Chromebooks running Chrome OS will get a little harder to hack soon.
Chromebooks running Chrome OS will get a little harder to hack soon.

Image: Raymond Wong/Mashable

Leaving your Chromebook unattended in a public place will get a little less dangerous soon. 

A new Chrome OS feature, noticed recently by ZDNet, will block access to the USB port while the Chromebook’s screen is locked. 

This will make it harder for someone to install malware by gaining physical access to a locked Chromebook as the system will automatically reject any USB drives, including malicious ones. 

Known as a “Rubber Ducky” attack and often seen on TV (for example, it’s prominently used in the final season of Netflix’s ‘House of Cards’), this type of attack involves connecting a USB drive, which contains self-installing malware, onto a computer to gain unauthorized access. 

The exception to this comes via another new Chrome OS feature called USB Bouncer, which lets the user whitelist certain devices so that they’ll always be accepted by the system. 

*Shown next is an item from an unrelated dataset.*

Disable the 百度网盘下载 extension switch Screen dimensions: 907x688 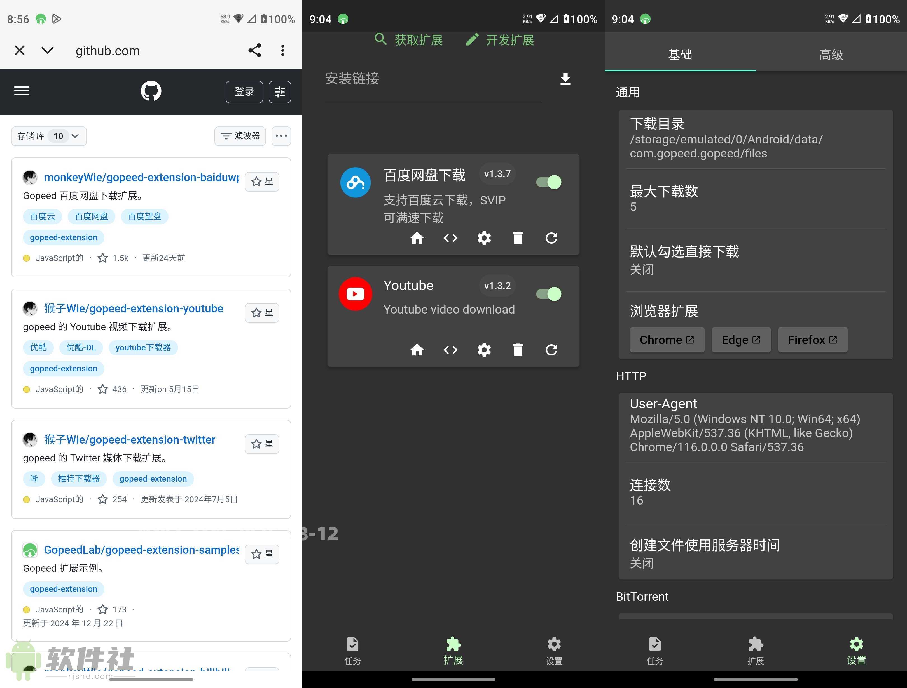pyautogui.click(x=548, y=182)
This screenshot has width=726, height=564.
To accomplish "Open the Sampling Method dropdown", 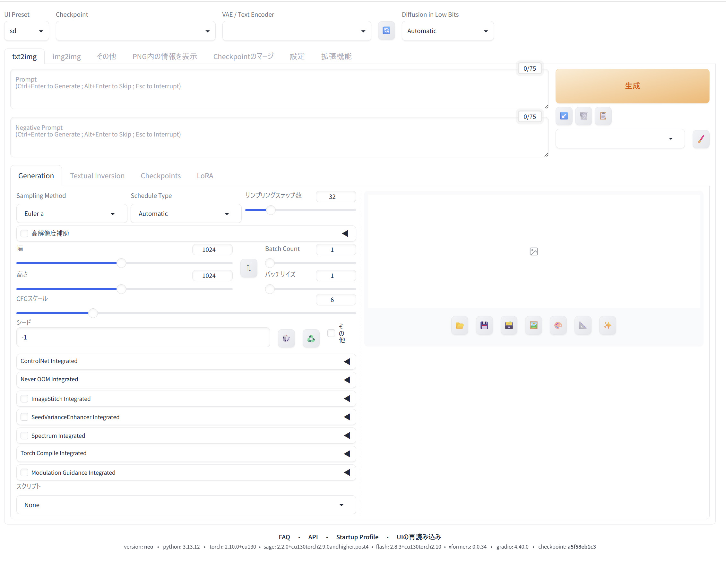I will [71, 214].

The features are currently available in beta versions of Chrome and are likely to appear in a stable version soon. If you’re running a recent Chrome OS Canary build, the feature can be enabled by setting the flag “chrome://flags/#enable-usbguard” in Chrome OS. 

Engadget notes that Apple has introduced a similar feature to its iOS devices this summer, locking down the USB port after an hour of inactivity.